By Ralph Z. Hallow
September 28, 2007
Religious conservatives are at odds over which of the candidates for the Republican presidential nomination should get their backing.
Many of the top leaders on the religious right privately say it's impossible to name a top-tier, declared Republican hopeful who can pass the "straight face" test as someone social conservatives can honestly say they would trust if elected.
Catholics and Protestant evangelicals on the right account for about a third of the Republican Party's electoral coalition, and it's difficult for a Republican to win without them.
"The problem is that there isn't someone seen as a titular head of the evangelicals who provides guidance on what and who they should be supporting," said Merrill Matthews, an evangelical and resident scholar at the Institute for Policy Innovation in Dallas.

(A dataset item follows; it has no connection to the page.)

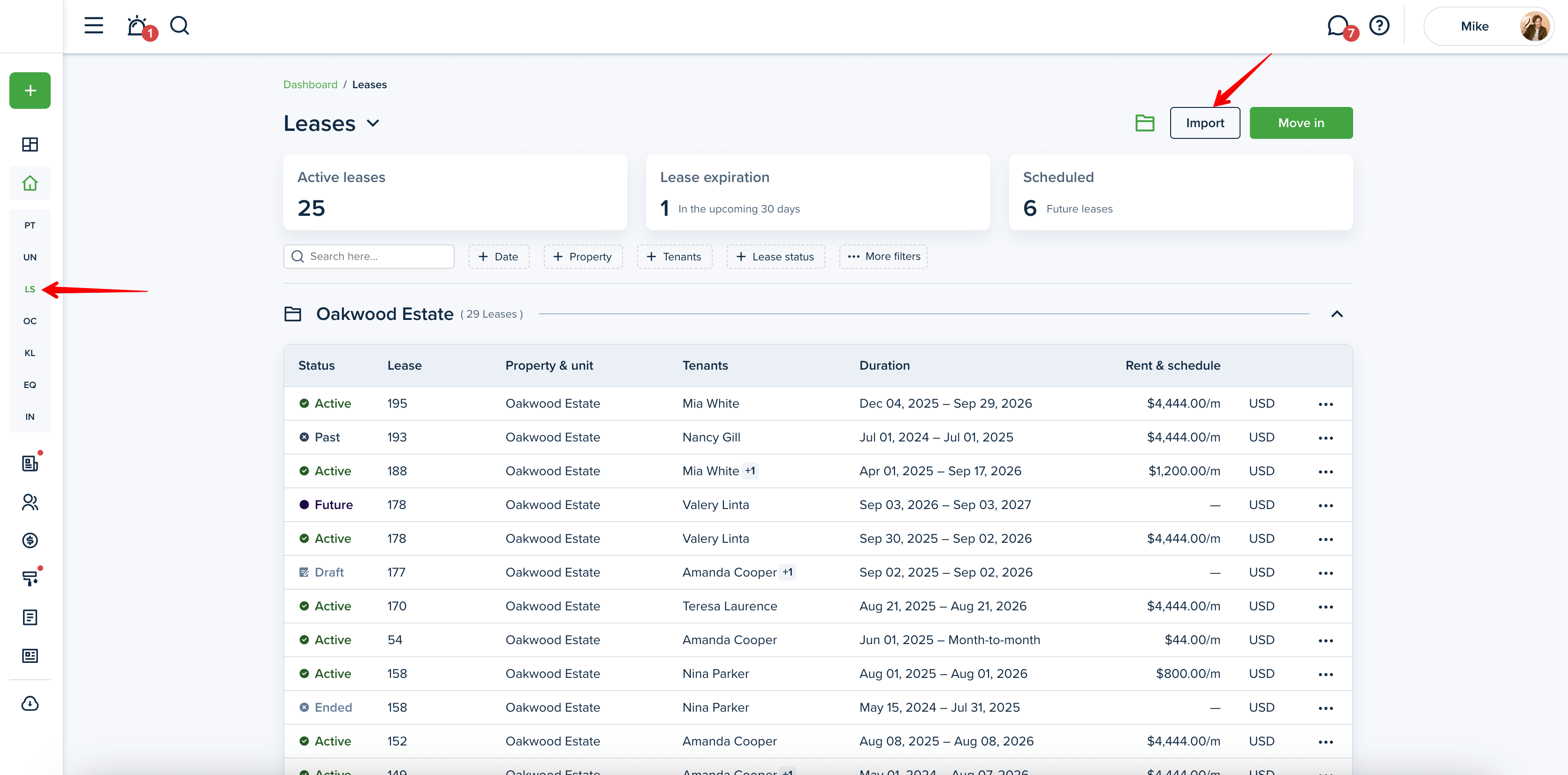This screenshot has height=775, width=1568.
Task: Expand the Leases title dropdown
Action: pos(373,123)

Most leaders of major social conservative organizations don't like to talk outside their own circles about the movement's splintering. Few are eager to be quoted about internecine antagonisms developing, in part because they fear it will undermine the movement's political clout and the eventual Republican nominee's chances of winning the Oval Office.
But religious-right leaders consider national political leadership a moral trust, and after several secret summits, these leaders are deeply, sometimes acrimoniously, at odds.
Focus on the Family President James Dobson twice said publicly that former Tennessee senator Fred Thompson is not a Christian.
American Values founder Gary Bauer told The Washington Times that Mr. Dobson, once Mr. Bauer's mentor, "hurt the whole conservative Christian movement" by so labeling Mr. Thompson. "Come on, Dobson can't even come up with a biblical basis for saying something like that."